Exercise requirements: Rewrite the stretch of lines from the one containing "The width and height of the screenshot is (1456, 819). In" through the one containing "Looking at the image, I should click on (1464, 57).", replacing "Open From File" with "Import From File" and leaving everything else unchanged. Give only that stretch.

================

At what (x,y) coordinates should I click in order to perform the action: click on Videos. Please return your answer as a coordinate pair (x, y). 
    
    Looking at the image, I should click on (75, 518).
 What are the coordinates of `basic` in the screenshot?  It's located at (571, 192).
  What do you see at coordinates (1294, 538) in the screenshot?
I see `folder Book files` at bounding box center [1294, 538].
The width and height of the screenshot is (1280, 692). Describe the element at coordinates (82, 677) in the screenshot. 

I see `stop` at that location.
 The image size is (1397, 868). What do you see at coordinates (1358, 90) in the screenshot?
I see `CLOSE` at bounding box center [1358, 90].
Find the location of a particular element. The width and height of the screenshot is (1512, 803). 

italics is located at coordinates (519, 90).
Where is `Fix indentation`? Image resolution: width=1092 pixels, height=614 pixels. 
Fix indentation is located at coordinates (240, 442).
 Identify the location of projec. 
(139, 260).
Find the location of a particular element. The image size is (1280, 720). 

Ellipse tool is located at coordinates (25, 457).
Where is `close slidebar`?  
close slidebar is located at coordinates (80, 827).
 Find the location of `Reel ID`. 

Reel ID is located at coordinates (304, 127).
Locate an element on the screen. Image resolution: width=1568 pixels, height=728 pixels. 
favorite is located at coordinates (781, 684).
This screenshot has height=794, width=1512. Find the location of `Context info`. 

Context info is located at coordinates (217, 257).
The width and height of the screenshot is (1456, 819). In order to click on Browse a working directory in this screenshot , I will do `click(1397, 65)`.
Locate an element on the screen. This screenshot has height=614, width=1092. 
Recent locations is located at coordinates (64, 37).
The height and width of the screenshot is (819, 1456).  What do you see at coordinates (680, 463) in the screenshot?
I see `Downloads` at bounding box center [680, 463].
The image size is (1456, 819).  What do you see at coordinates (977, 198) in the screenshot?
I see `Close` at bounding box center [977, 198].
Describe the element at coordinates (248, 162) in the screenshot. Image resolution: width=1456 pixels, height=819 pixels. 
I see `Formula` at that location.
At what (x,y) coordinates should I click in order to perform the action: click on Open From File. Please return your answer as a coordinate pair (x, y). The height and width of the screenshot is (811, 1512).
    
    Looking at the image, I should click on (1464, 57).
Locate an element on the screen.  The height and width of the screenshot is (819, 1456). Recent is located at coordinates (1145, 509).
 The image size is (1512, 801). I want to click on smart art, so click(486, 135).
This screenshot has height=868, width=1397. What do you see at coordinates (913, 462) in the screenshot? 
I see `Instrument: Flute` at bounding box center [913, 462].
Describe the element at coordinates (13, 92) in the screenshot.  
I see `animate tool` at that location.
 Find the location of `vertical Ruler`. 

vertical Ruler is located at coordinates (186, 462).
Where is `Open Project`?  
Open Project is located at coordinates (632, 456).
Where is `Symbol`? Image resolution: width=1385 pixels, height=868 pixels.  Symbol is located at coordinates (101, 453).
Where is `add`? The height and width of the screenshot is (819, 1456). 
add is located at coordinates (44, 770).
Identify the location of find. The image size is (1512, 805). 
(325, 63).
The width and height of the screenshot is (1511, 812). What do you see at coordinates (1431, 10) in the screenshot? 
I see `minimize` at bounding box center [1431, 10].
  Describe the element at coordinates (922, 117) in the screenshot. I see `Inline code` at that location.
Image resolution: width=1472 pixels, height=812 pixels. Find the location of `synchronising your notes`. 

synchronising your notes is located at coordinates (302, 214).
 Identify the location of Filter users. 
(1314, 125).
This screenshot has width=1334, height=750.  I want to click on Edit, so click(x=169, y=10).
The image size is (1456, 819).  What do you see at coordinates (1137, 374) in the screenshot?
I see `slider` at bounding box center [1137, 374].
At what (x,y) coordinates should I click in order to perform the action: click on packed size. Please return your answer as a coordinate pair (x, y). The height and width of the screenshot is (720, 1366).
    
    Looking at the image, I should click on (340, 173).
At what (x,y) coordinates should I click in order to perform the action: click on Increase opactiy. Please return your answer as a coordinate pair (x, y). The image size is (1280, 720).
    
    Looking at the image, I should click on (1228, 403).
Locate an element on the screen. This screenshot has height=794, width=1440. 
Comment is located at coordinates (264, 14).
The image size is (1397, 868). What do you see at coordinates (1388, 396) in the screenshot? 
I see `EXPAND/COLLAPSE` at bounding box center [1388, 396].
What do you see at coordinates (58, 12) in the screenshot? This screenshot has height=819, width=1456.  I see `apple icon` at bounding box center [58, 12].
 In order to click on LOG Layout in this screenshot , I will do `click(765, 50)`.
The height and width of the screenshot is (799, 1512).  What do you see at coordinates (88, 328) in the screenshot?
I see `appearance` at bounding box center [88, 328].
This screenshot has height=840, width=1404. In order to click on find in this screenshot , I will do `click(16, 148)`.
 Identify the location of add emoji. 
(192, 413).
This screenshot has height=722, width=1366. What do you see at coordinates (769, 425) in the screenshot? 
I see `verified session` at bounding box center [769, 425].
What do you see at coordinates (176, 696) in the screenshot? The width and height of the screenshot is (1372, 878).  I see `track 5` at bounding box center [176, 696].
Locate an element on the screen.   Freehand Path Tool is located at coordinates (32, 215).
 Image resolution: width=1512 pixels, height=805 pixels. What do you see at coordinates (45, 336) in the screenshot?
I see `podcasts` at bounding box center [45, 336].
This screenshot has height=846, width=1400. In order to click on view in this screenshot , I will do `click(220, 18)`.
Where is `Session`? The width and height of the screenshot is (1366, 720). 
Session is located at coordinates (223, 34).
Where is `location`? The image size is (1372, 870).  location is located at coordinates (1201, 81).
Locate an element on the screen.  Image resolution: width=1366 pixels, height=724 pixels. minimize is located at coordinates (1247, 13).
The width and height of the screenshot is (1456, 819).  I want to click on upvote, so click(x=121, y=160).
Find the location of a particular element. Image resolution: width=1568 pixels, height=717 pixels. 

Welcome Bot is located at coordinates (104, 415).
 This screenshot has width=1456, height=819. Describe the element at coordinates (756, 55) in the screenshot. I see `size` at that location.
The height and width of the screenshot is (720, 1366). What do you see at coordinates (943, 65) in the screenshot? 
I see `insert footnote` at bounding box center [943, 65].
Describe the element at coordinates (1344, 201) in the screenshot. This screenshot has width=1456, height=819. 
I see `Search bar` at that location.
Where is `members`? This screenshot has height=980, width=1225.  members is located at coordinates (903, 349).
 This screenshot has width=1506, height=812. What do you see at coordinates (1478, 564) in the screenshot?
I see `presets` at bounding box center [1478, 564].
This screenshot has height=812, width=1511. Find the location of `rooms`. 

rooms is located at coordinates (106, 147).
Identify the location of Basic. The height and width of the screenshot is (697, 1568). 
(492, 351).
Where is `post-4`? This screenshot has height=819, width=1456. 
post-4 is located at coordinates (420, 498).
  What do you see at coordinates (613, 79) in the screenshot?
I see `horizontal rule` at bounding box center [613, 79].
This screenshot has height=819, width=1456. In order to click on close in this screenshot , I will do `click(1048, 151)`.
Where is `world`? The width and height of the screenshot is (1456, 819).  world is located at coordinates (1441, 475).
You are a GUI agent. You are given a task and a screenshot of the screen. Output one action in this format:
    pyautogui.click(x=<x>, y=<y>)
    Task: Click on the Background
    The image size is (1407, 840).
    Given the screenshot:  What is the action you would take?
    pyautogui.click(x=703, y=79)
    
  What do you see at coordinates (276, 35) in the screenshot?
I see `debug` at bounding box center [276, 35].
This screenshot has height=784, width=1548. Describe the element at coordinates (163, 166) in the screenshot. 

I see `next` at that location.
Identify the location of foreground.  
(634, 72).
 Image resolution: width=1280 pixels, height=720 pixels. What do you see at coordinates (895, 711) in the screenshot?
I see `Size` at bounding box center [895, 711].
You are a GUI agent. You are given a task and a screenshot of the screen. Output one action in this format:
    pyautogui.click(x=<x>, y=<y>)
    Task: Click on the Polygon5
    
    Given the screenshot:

================

Complete output:
The width and height of the screenshot is (1456, 819). In order to click on Browse a working directory in this screenshot , I will do `click(1397, 65)`.
Locate an element on the screen. This screenshot has height=614, width=1092. 
Recent locations is located at coordinates (64, 37).
The height and width of the screenshot is (819, 1456).  What do you see at coordinates (680, 463) in the screenshot?
I see `Downloads` at bounding box center [680, 463].
The image size is (1456, 819).  What do you see at coordinates (977, 198) in the screenshot?
I see `Close` at bounding box center [977, 198].
Describe the element at coordinates (248, 162) in the screenshot. Image resolution: width=1456 pixels, height=819 pixels. 
I see `Formula` at that location.
At what (x,y) coordinates should I click in order to perform the action: click on Import From File. Please return your answer as a coordinate pair (x, y). The height and width of the screenshot is (811, 1512).
    
    Looking at the image, I should click on (1464, 57).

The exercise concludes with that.